#### Complete the following
(a) In the essay about imagined cures, copy the passage starting at "What if this stuff" and ending at "start laughing again.", swapping "laughing" for "giggling" throughout.
(b) Extend the essay about imagined cures, beginning right after its final sentence.

#### Study text
☆ ☆ ☆ ☆
The cure

What if scientists found the cure to obesity? But there’s a catch. You’d lose weight all right – almost all of it. You’d only be able to maintain a body weight that could, at a bare minimum, just nominally keep you alive. You’d look like you were starving. People would come up to you off the streets and be like, “Hey Mister, are you OK? Can I buy you a sandwich? Please?” And you’d feel fine, I mean, you’d feel as fine as somebody could who barely had anything protecting their insides other than a thin layer of skin. But would it be wroth it? Would you take that medication? I personally love free sandwiches, but I mean that’s still a pretty big decision to make.

Or what if this magical weight loss formula only worked depending on how much weight you currently carried? Like if you were three hundred pounds overweight, you’d go in for the treatment, and you’d come out looking way too skinny, like almost dead. But if you were only fifty pounds overweight, you’d only lose some of the weight, not all of it. And so people would try to find that sweet spot, that weird weight where, if you weighted exactly X amount of pounds, and went in for the surgery, you’d come out looking fine.

What if this stuff wasn’t just for obesity? What about depression? Would you rather be so morbidly depressed, unable to even get out of bed, ever, or would you rather my hypothetical cure? The cure would be that you’d constantly be so happy, that you’d be laughing uncontrollably, all the time. You wouldn’t be able to stop. Maybe if you tried really hard, like worked at holding in the laughter as hard as you could, you’d be able to pause it, but only for a second. Because as soon as you got yourself under control you’d remember something funny you read on some guy’s funny-business blog and you’d start laughing again.

Allergic to peanuts? That sucks. Peanuts are awesome. But you know what’s even worse? Being allergic to everything in the world except peanuts. Once I get rich I’m going to funnel trillions of dollars into a drug company to make a medication that does exactly that: cures people of their peanut allergies but makes it so they have to only eat peanuts for the rest of their life. And I’m serious with the “only peanuts” business. Like not even any salt. Just plain unsalted peanuts. And after a day I’d go visit the people who signed up for my drug trials and I’d lecture them, “Well, was it all worth it? Isn’t this what you’ve always wanted, to be able to eat peanuts?” And they’d cry and beg for the antidote, and I’d say, “You fools! There is no antidote! Bwahahah!” and they’d try cry and scream, but they wouldn’t be able to because, think about it, imagine that feeling you get after eating a whole spoonful of peanut butter. It’s like cement in your mouth. That’s what these people would be dealing with forever.
☆ ☆ ☆ ☆
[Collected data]
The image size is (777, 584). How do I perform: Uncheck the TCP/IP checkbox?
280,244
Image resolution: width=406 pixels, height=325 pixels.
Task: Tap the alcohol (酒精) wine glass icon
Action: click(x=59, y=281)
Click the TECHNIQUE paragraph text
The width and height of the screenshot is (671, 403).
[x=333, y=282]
☆ ☆ ☆ ☆
#### Activity answers
(a)
What if this stuff wasn’t just for obesity? What about depression? Would you rather be so morbidly depressed, unable to even get out of bed, ever, or would you rather my hypothetical cure? The cure would be that you’d constantly be so happy, that you’d be giggling uncontrollably, all the time. You wouldn’t be able to stop. Maybe if you tried really hard, like worked at holding in the laughter as hard as you could, you’d be able to pause it, but only for a second. Because as soon as you got yourself under control you’d remember something funny you read on some guy’s funny-business blog and you’d start giggling again.

(b)
Hair loss is such a common problem among men. So common that you would have thought some genius pharmaceutical researcher ought to have come up with a solution by now. I think you can all guess where this one is headed: a topical solution that, when applied to the head, causes hair to fill in all the bald spots. But it doesn’t stop there. It fills in every single spot on your body where there isn’t any hair with thick, dark locks. It gets better. For all of the places where there was hair, those hairs fall off. So you just see these guys that look like giant apes, except for bald lines where their eyebrows were and weird hairless patches on the sides and back of their heads. The effect would be even more pronounced on guys who had hairy arms or hairy backs. They’d look like a bunch of freaks.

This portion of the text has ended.